WHAT YOU HAVE TO DO:
Answer these questions from the course page below.
1. Who is the co-instructor?
2. What percentage of the grade does the project count for?
3. In what file format should assignments be turned in?

─── TEXT BLOCK ───

In this course, we will explore the moral, social, and ethical ramifications of the choices we make at the different stages of the data analysis pipeline, from data collection and storage to understand feedback loops in analysis. Through class discussions, case studies and exercises, students will learn the basics of ethical thinking in science, understand the history of ethical dilemmas in scientific work, and study the distinct challenges associated with ethics in modern data science.
When: MWF 9:40-10:30
Where: WEB L110
Instructor: Suresh Venkatasubramanian
Co-Instructor: Katie Shelef
Office hours: (SV) MEB 3404, MF 3-4pm (note that on holidays like Labor Day there will be no office hours)
Text: Ethics for the Information Age, 7th Ed., by Michael Quinn
- Weekly writing (or coding) assignments: (60%)
- Class participation (including scribe notes) (10%)
- Project (2 people max): a case study of ethical decision-making in data analysis (30%)
- A quick tour through the foundations of ethics
- The data collection process
- Doing ethical data analysis
- Acting on your predictions
- Remedies and Responsibilities
Guidelines for Class Discussion
In this class we will often touch on issues that are controversial, touch on diverse and strongly held beliefs, and address deeply personal issues of identity and culture. While we want to have a healthy and vigorous debate, we must be able to express our views without attacking others in a personal way. To that end, I've prepared some guidelines for class discussion.
Class rosters are provided to the instructor with the student’s legal name as well as “Preferred first name” (if previously entered by you in the Student Profile section of your CIS account). While CIS refers to his as merely a preference, I will honor you by referring to you with the name and pronoun that feels best for you in class, on papers, exams, group projects, etc. Please advise me of any name or pronoun changes (and please update CIS) so I can help create a learning environment in which you, your name, and your pronoun will be respected
Assignments will for the most part be essays that answer specific questions based on the assigned readings. Each assignment will generally be no more than 2 pages long (11 pt, single spaced) and should be turned in electronically (in PDF format, either generated directly or exported from another text editing mechanism).
Assignments will be graded based on your facility in
- Summarizing the problem statement or issue
- considering context and assumptions inherent in the topic
- communicating your own perspective or position.
- justifying your answer with evidence
- using other perspectives to add context to your answer
- following through on implications and consequences where they lead you
- communicating effectively (with good organization, clean presentation and effective language)
For your project, I'd like you to undertake a more detailed analysis of the ethical considerations in a data science setting of your choice. As an example of what you might want to aspire to (although you may not be able to achieve the level of detail in these articles), I present three case studies developed by the Council on Big Data, Ethics and Society.

─── SOURCE DATA ───

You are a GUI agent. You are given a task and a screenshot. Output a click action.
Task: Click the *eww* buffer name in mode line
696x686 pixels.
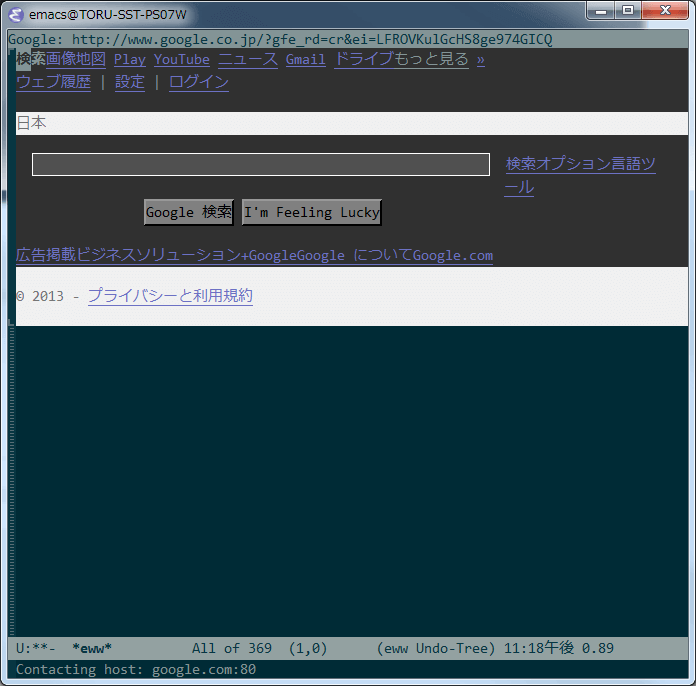pos(92,648)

───

WRITTEN ANSWER:
1. Katie Shelef
2. 30%
3. PDF